The Manufacturing of Leather, Wood and Paper in the Medieval Islamic World
Keywords: Medieval Islamic World, Leather Manufacturing, Wood Manufacturing, Paper Manufacturing
From earliest times, leather has constituted an important raw material employed in the making of wearing apparel, vessels for foodstuffs and beverages and shelters. Leatherworking in Yemen and at Taif in the Hejaz region attained a high level of development in the medieval Islamic world. Leather produced here was exported to Iraq, Khorasan, Kirman, Maveraünnehr, Khwarezm and Hejer and, subsequently, dispatched by leather merchants in these places to other parts of the world.
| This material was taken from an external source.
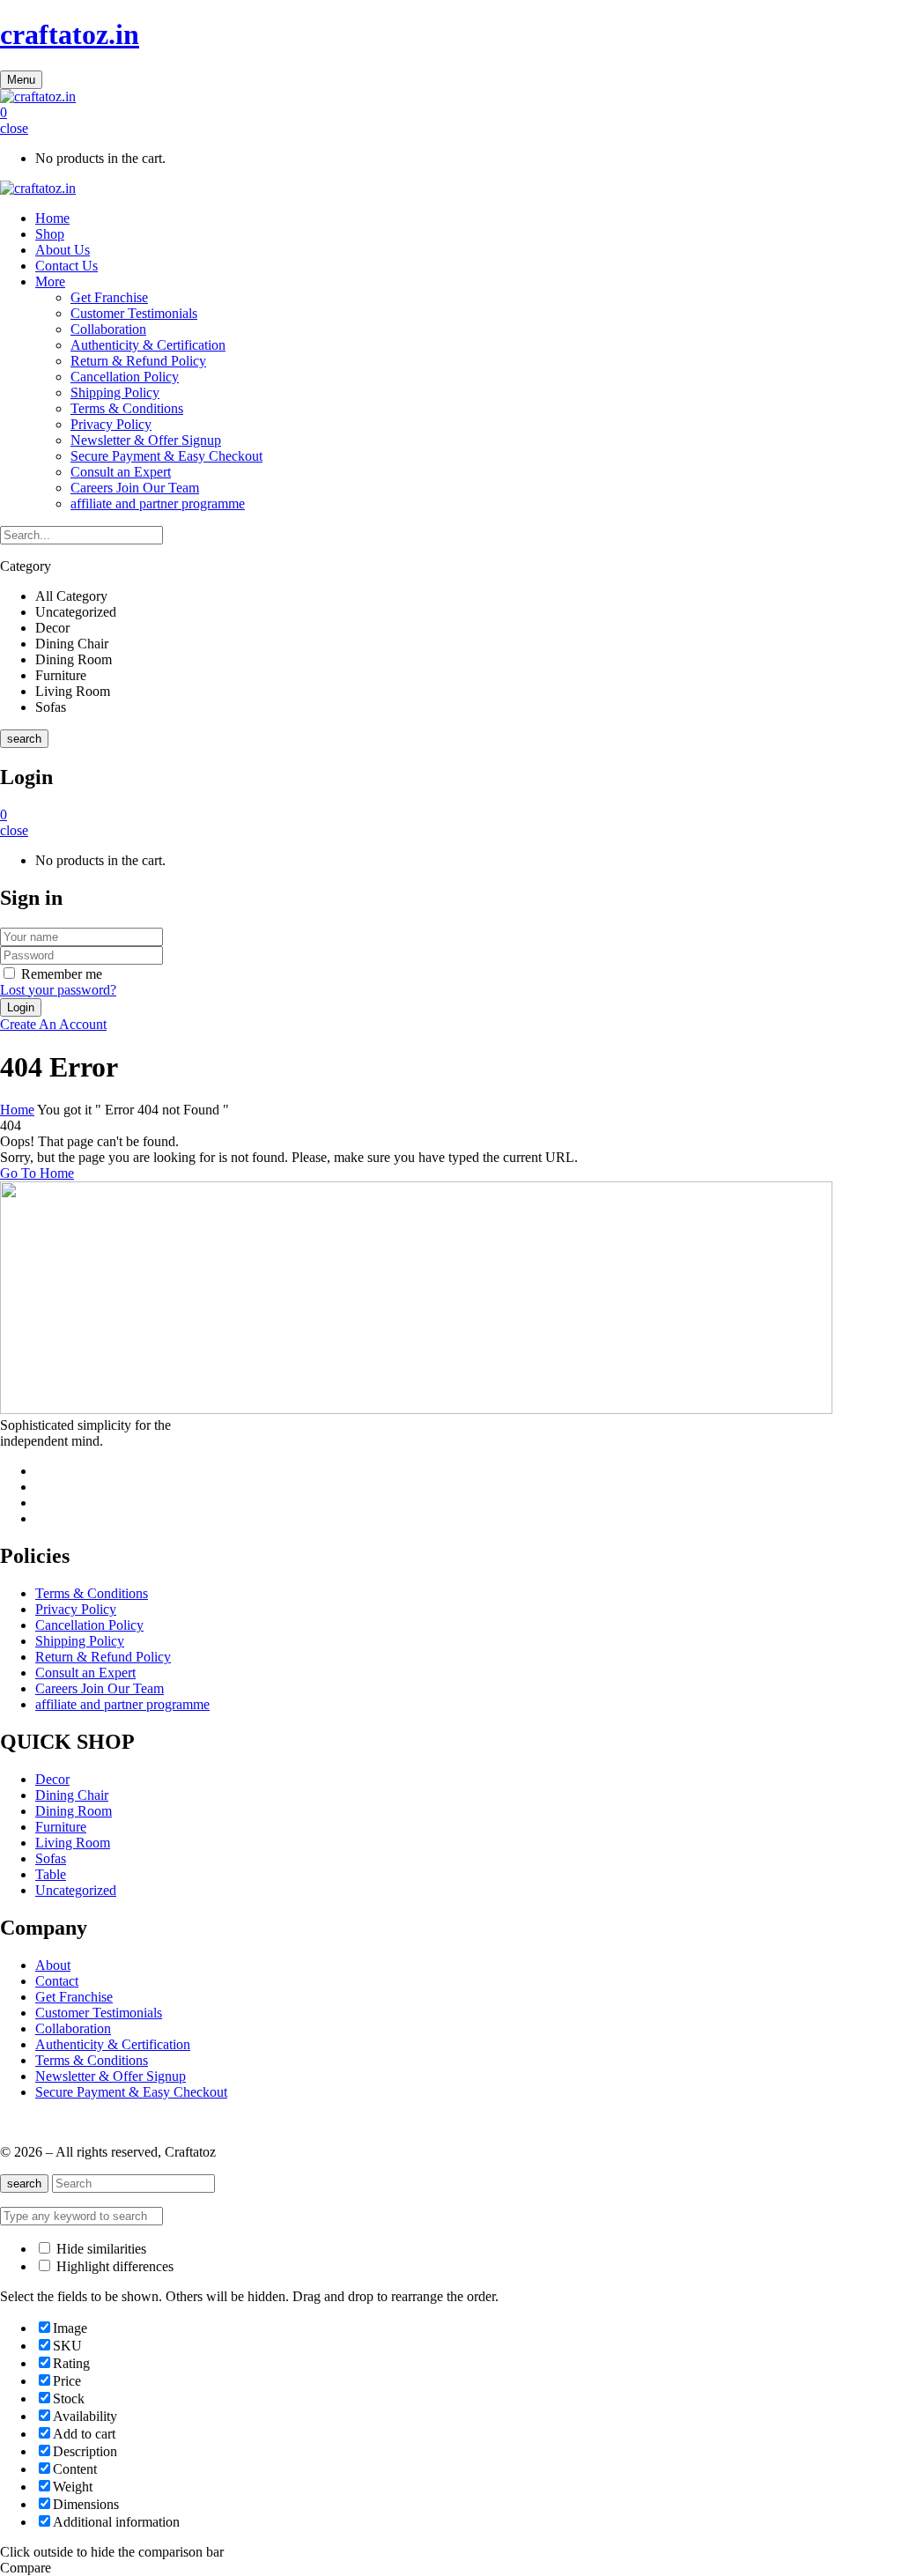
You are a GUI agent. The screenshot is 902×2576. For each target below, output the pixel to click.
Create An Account (53, 1024)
Regions noted for their excellence in leatherworking were North and Central Africa, Syria, Iran and Maveraünnehr-the last mentioned place the locus of a dense settlement of Turks. In the thirteenth to fourteenth centuries, Saray Berke the capital of the Golden Horde achieved importance in the production of leather. Under the Seljuks, Diyarbakır and Kastamonu were leading centers of leather manufacturing. Leather manufacturing in Anatolia, which declined during the occupation by the Mongols of Asia Minor, revived in the Ottoman period and laid a foundation for the development of European leather manufacturing. One of the chief uses to which leather was put was bookbinding and because Muslims regarded books as sacred it reached the pinnacle of development in all Islamic states. Turning now to the manufacture of wood products, it should be noted that the wood which was utilized for numerous purposes-from furniture to war machines-was supplied through importation from lands rich in forestry resources. For forested regions being were scant in the Islamic world while those of Egypt, North Africa and Algeria had been destroyed by earlier civilizations. In the medieval era, the use of wood for household furnishings and in shipbuilding exhibited advances particularly in settlements along the shores of the Mediterranean. Finally, concerning the manufacture of paper, Muslims were introduced to paper subsequent to the Battle of Talas in 751 A.D., and its production spread throughout the Islamic World in the ninth and tenth centuries. Invented by the Chinese, the manual production of paper was refined and developed by the Arabs and Turks for some one thousand years before it was introduced to Europe in the thirteenth century, where its manufacture was at once converted to mechanized production.